A month after its last deadline passed, Guyana Stores Limited (GSL) has seemingly still made no payment on the over $3.8 billion in taxes owed to the Guyana Revenue Authority (GRA).
Chairman of the GRA Rawle Lucas told Stabroek News on Thursday that the May meeting of the Board of Governors received no report of payments made by GSL.
Lucas explained that he has since made no request for information on the matter but expects a report at the next meeting, which is to be held this month.
On March 5th, the Caribbean Court of Justice (CCJ) issued a ruling that GSL was liable for more than $3.8 billion in payments to the Revenue Authority.
GSL had received a demand, dated May, 2012, from the then GRA Commissioner General Khurshid Sattaur for the sum of $3,811,346,397 in unpaid taxes and chose to institute proceedings in the local courts. The company filed a constitutional challenge to the 2% minimum corporation tax applied by the GRA under the Fiscal Enactments (Amendment) Act. Having lost at both the High Court and Appellate Court, GSL appealed the matter at the level of the CCJ, which has now dismissed GSL’s appeal and ordered the company to pay costs to the three respondents: the Attorney General, the Revenue Authority and the Commissioner General.

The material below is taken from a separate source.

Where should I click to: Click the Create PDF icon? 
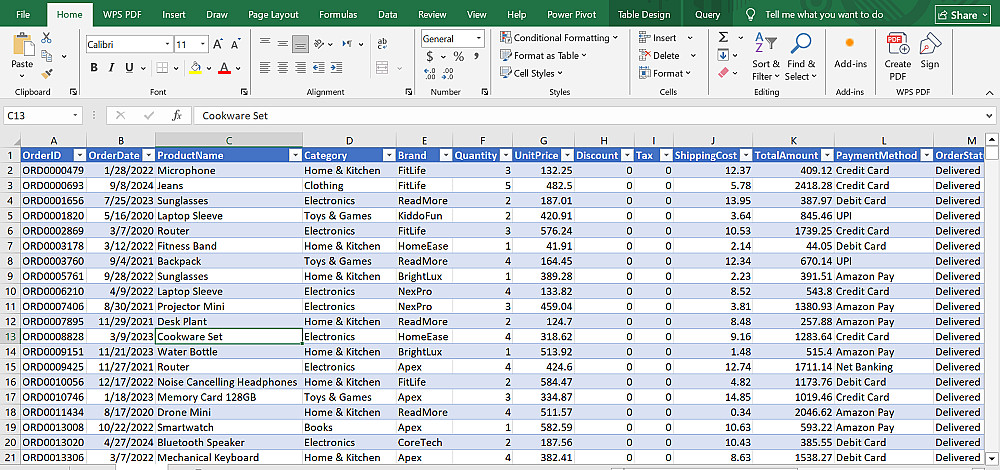click(x=897, y=44)
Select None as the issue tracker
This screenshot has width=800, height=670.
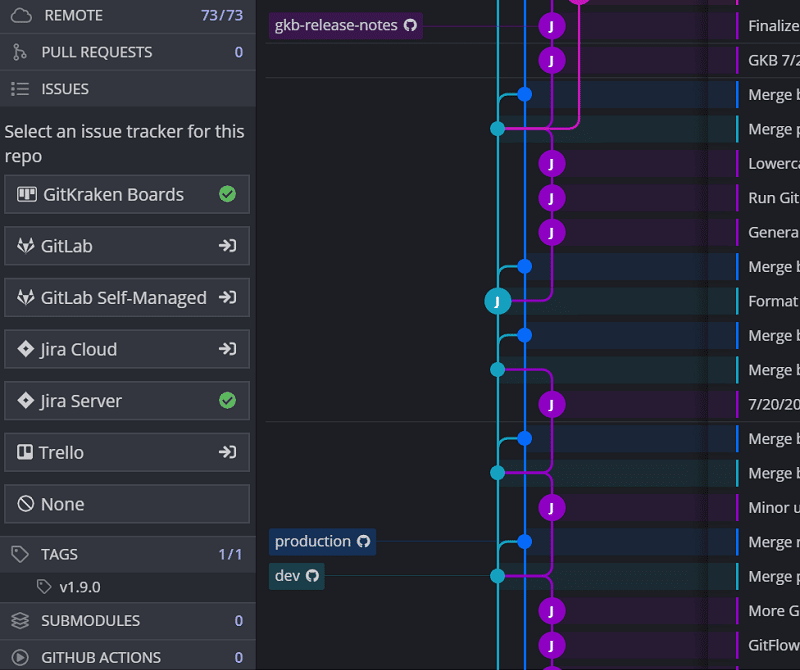coord(127,504)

In its judgement, the final court told GSL that it should have utilised the specialised procedure provided under the Income Tax Act to challenge the GRA, rather than bring claims for constitutional relief in matters where not only was an alternative remedy available but that remedy was the natural and statutorily provided recourse. To do otherwise, it argued, was “an abuse of process.”

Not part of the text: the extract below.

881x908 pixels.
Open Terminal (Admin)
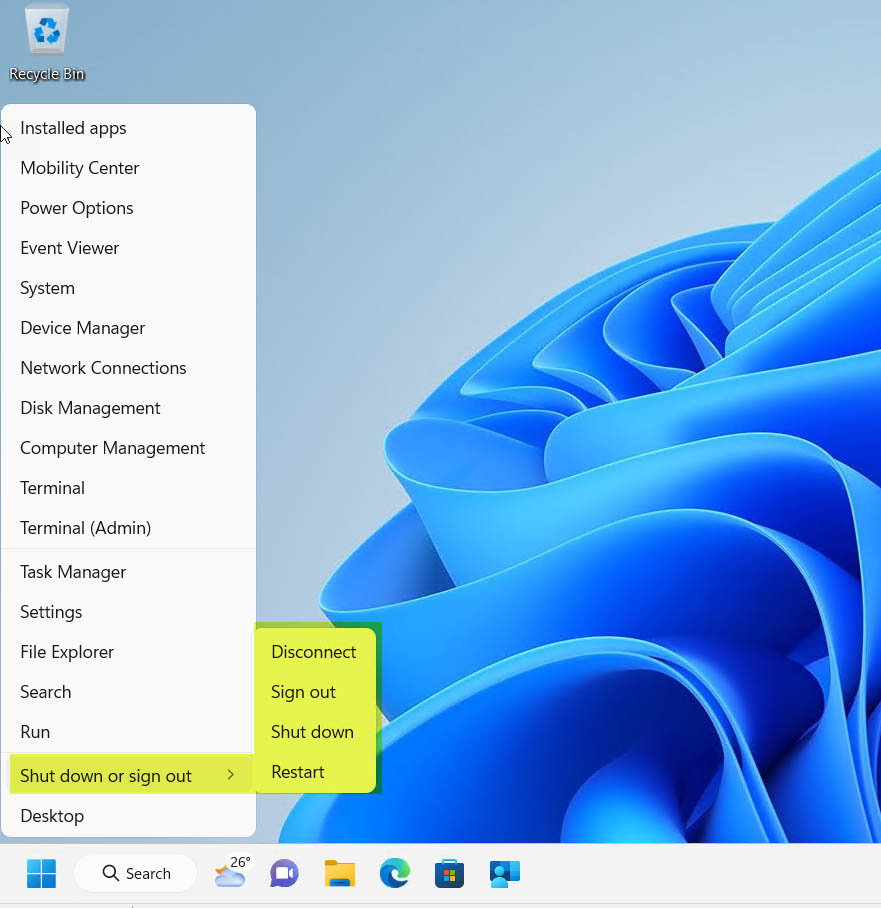coord(85,527)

Since then, Commissioner General Godfrey Statia has indicated that GRA was unwilling to consider being lenient in this case.

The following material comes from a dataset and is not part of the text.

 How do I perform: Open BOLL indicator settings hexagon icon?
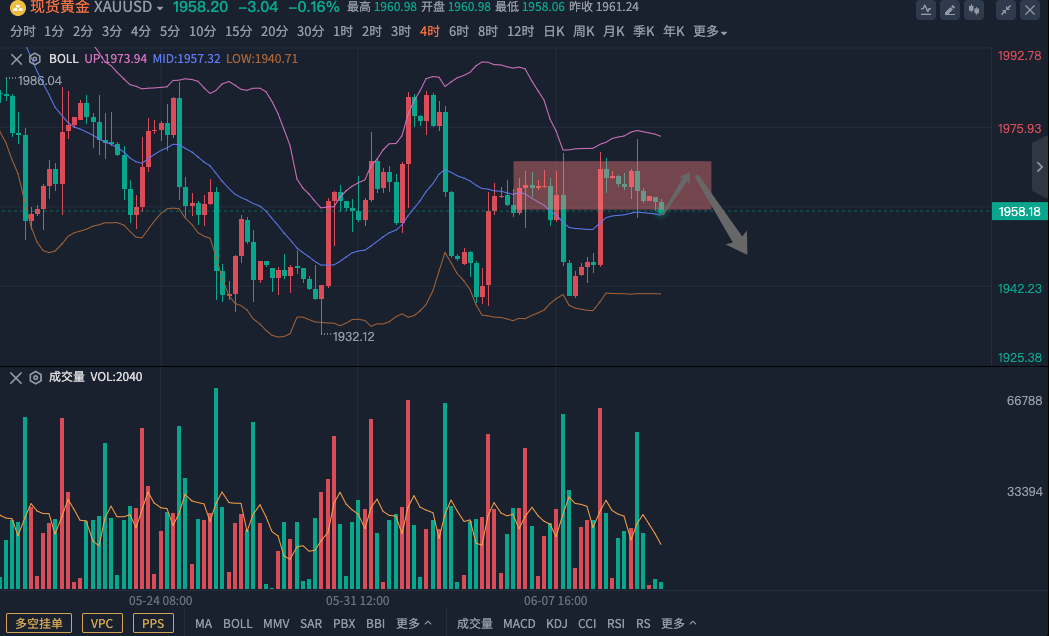(36, 58)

Asked if the company would be able to access the amnesty on interest owed, which is currently being offered to defaulting tax payers, Statia had said that GSL would not.
Statia further explained that while in 2012 the company owed GRA $3.8 billion dollars, it has not filed tax returns since that time and is therefore liable for a greater sum than up to the point that the CCJ ruled. The authority, he explained, is prepared to accept a minimum payment of $300 million in the first instance.
“It is more when you add outstanding tax returns that he has not been filing… they were so sure of their case that they have not filed tax returns. There are at least eight years of corporate tax returns outstanding,” he said, while adding that since the court’s ruling the GRA has met with the main shareholder to give him a chance to submit these outstanding returns and to provide a settlement proposal.
GSL had been given an initial deadline of 30 days after the March 5th, 2018 ruling by the CCJ but the shareholder was at his request granted an extension until April 30th, 2018, the due date for countrywide submission of 2017 tax returns.
However, that deadline has passed and repeated efforts by Stabroek News for an update on the situation have proved futile. This newspaper has been unable to reach the Commissioner General and GSL has indicated that it will not be speaking publicly on the matter.